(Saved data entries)
────────

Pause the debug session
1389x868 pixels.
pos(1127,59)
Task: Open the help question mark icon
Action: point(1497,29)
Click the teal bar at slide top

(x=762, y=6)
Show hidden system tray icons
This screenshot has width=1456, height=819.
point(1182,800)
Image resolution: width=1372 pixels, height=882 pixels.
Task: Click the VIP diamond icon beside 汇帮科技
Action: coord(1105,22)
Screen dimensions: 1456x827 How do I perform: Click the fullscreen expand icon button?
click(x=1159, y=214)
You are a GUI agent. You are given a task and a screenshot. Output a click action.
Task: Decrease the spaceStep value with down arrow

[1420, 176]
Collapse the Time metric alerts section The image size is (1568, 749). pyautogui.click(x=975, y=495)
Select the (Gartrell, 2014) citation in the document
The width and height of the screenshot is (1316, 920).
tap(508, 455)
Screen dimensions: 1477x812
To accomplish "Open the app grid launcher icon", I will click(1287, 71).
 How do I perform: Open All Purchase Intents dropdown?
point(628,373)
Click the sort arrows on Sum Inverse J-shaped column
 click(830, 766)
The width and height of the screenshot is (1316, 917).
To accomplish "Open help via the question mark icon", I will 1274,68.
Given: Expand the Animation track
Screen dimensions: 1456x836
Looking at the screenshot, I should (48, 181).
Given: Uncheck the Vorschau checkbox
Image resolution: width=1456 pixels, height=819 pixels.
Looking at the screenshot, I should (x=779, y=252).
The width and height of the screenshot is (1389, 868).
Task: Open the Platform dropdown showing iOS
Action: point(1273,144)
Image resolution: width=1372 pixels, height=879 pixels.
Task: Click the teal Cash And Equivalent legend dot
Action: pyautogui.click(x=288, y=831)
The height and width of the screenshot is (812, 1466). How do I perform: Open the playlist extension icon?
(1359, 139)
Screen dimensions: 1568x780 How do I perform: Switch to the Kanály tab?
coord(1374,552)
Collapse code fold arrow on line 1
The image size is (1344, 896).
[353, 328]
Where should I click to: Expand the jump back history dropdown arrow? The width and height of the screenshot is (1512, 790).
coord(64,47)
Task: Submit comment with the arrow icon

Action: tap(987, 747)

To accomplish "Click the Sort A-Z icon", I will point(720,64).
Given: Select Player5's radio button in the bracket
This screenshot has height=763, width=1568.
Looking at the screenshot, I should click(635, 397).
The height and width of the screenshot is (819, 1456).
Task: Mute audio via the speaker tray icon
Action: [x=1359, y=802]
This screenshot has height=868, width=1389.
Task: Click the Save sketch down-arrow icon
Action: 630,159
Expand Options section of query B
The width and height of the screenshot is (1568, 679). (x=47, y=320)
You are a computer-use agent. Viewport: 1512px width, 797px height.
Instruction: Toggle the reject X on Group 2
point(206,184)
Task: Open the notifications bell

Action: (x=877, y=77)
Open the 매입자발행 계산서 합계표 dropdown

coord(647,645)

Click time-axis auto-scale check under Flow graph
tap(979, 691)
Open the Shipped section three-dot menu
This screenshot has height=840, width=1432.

────────

Aim of the task>
Begin with the line above that has "Task: Submit comment with the arrow icon" and continue through the line that has "Given: Select Player5's", setting each one down exactly. Stop there.

Solution to the exercise>
Task: Submit comment with the arrow icon

Action: tap(987, 747)

To accomplish "Click the Sort A-Z icon", I will point(720,64).
Given: Select Player5's radio button in the bracket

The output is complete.